Scaling data-driven robotics with reward sketching and batch reinforcement learning
This work addresses the challenge of training robots for diverse real-world tasks where direct reward signals are unavailable, though it appears to be an incremental combination of existing techniques (reward learning and batch RL).
The authors tackled the problem of scaling data-driven robotics to multiple real-world manipulation tasks by developing a framework that learns reward functions from human annotations and uses batch reinforcement learning on large datasets of recorded robot experience. They demonstrated successful performance on three challenging object manipulation tasks including stacking rigid objects and handling cloth.

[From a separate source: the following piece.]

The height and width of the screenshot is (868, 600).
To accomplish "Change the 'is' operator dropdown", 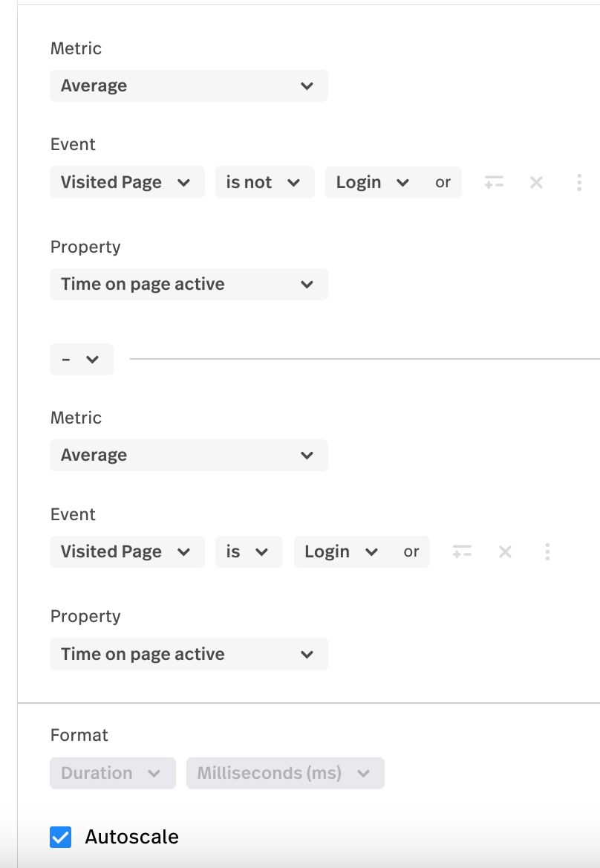I will pyautogui.click(x=248, y=551).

We present a framework for data-driven robotics that makes use of a large dataset of recorded robot experience and scales to several tasks using learned reward functions. We show how to apply this framework to accomplish three different object manipulation tasks on a real robot platform. Given demonstrations of a task together with task-agnostic recorded experience, we use a special form of human annotation as supervision to learn a reward function, which enables us to deal with real-world tasks where the reward signal cannot be acquired directly. Learned rewards are used in combination with a large dataset of experience from different tasks to learn a robot policy offline using batch RL. We show that using our approach it is possible to train agents to perform a variety of challenging manipulation tasks including stacking rigid objects and handling cloth.